When the sonos speaker communicates to the sonos cloud it opens a long running connection with the sonos cloud which will have very low impact as @controlav says. Once a connection is open between two devices they both know an ip address (endpoint) that enables data to flow between them. The endpoint at your end will normally be the external ip adress of your router - this is assigned by your Internet provider. When the sonos cloud “responds" on that connection it talks to the endpoint on your router. Your router keeps track of open connections and when a message arrives for your sonos device the router “knows" which device initiated the connection and forwards the message onto that device.
Sonos therefore knows the ipaddress of your house, your external ip address which can change - it is under the control of your provider. Some never change some, less common, change quite regularly. If you use a vpn provider then the endpoint sonos sees is the vpn providers.

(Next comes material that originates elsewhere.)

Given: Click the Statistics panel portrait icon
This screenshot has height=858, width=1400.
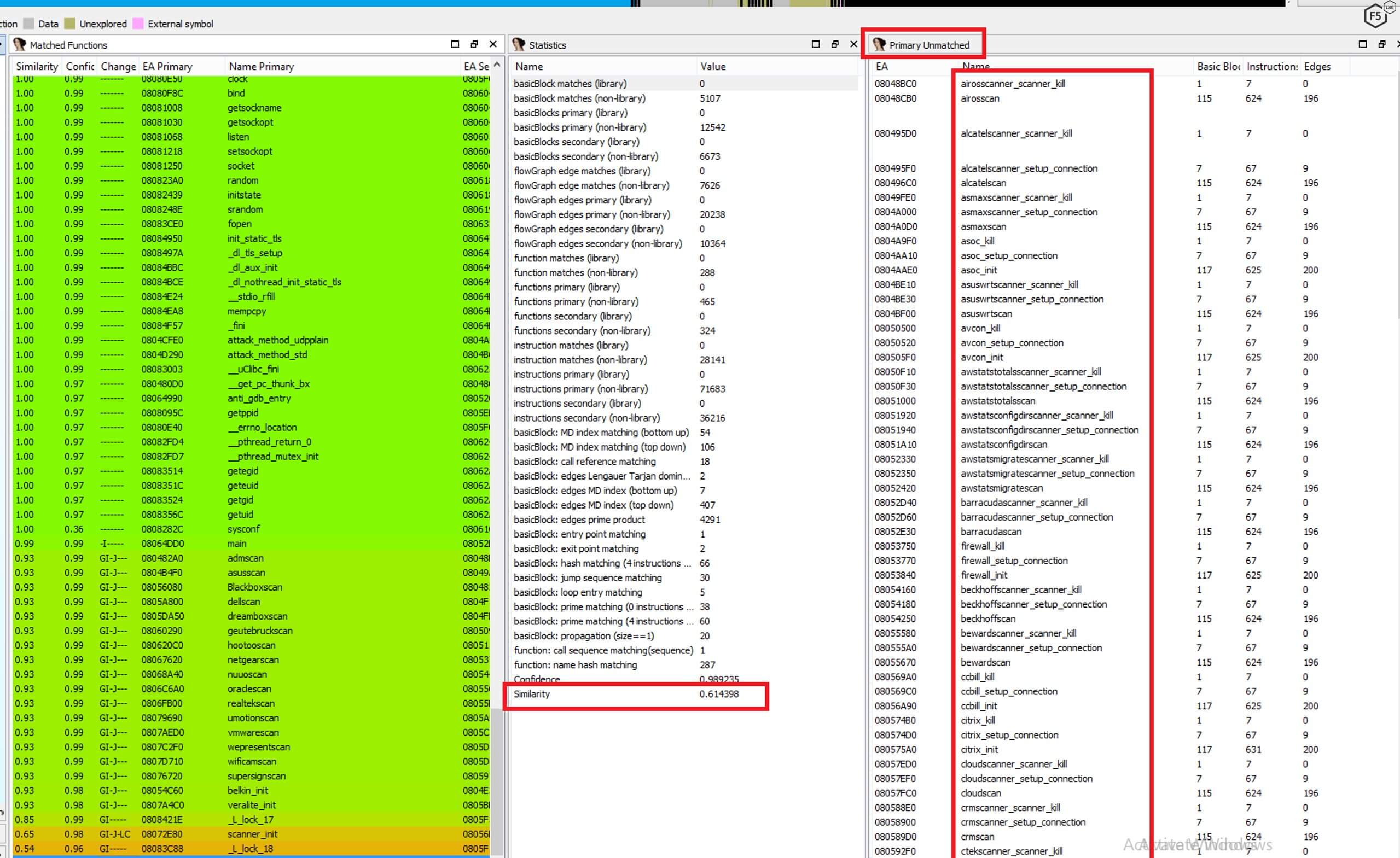Looking at the screenshot, I should [x=518, y=45].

By default your home router prevents people from outside initiating connections so the Sonos cloud cannot initiate the connection, your sonos system initiates the connection probably at start up.

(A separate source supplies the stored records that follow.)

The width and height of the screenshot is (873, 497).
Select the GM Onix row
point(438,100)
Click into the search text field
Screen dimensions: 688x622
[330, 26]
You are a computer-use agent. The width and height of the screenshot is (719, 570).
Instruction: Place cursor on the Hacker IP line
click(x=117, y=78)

@James L. is right that the sonos cloud does not need your local address because it does not initiate the connection but once the connection is open it does know your routers address and despite what he says the message sent to the cloud probably contains the ip address of the speaker
As an aside the provider e.g. sonos can use the endpoint ip address to roughly get the physical location of your router. This is one of the ways that companies can target advertising.